We seem to have overlooked the fact that since the market low in 2009, the Dow has screamed from a weekly close in March of 2009 of 6626.94 to almost three times that number before the current round of “second thoughts” popped up last summer. Similar gains for the S&P, too.
From an Elliott Wave standpoint, that was where we start counting the current wave down from. The top on 4/15/2011 (on a weekly closing basis) was arguably the end of the Wave 1 up. Then you run up to last summer.
I work all these numbers using something I call the Aggregate Index because you can’t trust only the S&P or Only the NASDAQ, or for that matter, only the Dow. Not that they are not of high integrity as data points: they are.
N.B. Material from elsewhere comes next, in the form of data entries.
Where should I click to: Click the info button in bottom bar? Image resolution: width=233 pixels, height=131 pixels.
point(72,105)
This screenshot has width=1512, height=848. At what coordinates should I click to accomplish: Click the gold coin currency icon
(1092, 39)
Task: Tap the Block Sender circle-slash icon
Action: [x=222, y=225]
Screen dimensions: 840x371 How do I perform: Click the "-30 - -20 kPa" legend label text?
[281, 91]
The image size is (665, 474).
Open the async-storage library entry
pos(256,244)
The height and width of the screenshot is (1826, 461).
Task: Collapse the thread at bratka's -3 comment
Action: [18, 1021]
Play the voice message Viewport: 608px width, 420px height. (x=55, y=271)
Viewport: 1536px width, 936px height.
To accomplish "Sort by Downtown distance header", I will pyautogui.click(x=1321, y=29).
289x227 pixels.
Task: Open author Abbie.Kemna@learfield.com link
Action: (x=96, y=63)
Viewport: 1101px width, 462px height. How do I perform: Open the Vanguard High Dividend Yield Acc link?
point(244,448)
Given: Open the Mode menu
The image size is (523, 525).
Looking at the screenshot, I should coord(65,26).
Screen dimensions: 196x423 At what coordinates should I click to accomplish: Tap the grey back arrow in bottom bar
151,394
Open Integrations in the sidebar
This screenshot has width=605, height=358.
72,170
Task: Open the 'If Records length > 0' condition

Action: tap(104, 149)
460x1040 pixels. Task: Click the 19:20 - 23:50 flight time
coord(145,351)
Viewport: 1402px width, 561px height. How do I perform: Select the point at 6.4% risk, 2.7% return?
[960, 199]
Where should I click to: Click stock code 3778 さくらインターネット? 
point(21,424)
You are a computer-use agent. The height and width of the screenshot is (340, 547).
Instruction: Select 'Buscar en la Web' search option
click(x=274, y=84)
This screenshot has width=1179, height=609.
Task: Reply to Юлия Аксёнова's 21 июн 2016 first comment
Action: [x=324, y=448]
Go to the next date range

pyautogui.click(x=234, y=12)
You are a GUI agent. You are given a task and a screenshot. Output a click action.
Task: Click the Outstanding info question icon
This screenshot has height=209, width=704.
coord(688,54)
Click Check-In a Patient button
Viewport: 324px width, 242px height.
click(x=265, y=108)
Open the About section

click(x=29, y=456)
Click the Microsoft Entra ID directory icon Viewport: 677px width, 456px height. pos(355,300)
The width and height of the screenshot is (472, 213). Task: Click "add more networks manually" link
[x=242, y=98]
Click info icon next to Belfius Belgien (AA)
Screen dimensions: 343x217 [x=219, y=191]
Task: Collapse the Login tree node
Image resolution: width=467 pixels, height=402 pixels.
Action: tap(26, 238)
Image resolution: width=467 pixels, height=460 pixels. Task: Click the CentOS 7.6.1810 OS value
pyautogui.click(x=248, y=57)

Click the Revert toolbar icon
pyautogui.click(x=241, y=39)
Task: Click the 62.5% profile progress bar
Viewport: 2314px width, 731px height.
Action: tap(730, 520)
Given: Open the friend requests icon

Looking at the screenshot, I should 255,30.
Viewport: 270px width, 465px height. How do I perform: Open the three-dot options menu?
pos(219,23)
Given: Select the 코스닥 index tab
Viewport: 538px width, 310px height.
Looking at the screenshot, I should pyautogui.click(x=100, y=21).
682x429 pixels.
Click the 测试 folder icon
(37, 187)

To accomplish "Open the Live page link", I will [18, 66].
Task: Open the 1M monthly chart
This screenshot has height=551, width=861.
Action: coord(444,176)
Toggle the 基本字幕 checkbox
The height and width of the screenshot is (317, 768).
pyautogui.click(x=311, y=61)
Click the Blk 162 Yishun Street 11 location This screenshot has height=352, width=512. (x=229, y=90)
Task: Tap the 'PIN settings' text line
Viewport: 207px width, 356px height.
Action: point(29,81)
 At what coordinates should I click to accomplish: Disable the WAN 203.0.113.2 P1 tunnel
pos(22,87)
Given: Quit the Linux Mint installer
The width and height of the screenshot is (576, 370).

But what lacks integrity are the market players themselves. Back in the days of the old University of Colorado Longwaves group, my consigliere (and others who pop up here from time-to-time) noticed the evolution of a phenomena called “hot money.”
This was wire-transferred all over the world and with computer speeds increasing, it became more and more evident that the behavior of the markets became more like traffic on the freeway. If there was an accident in Asia, things slowed down on that stretch of the financial highway. Lookers, gawkers, and bottom-fishers duked it out there.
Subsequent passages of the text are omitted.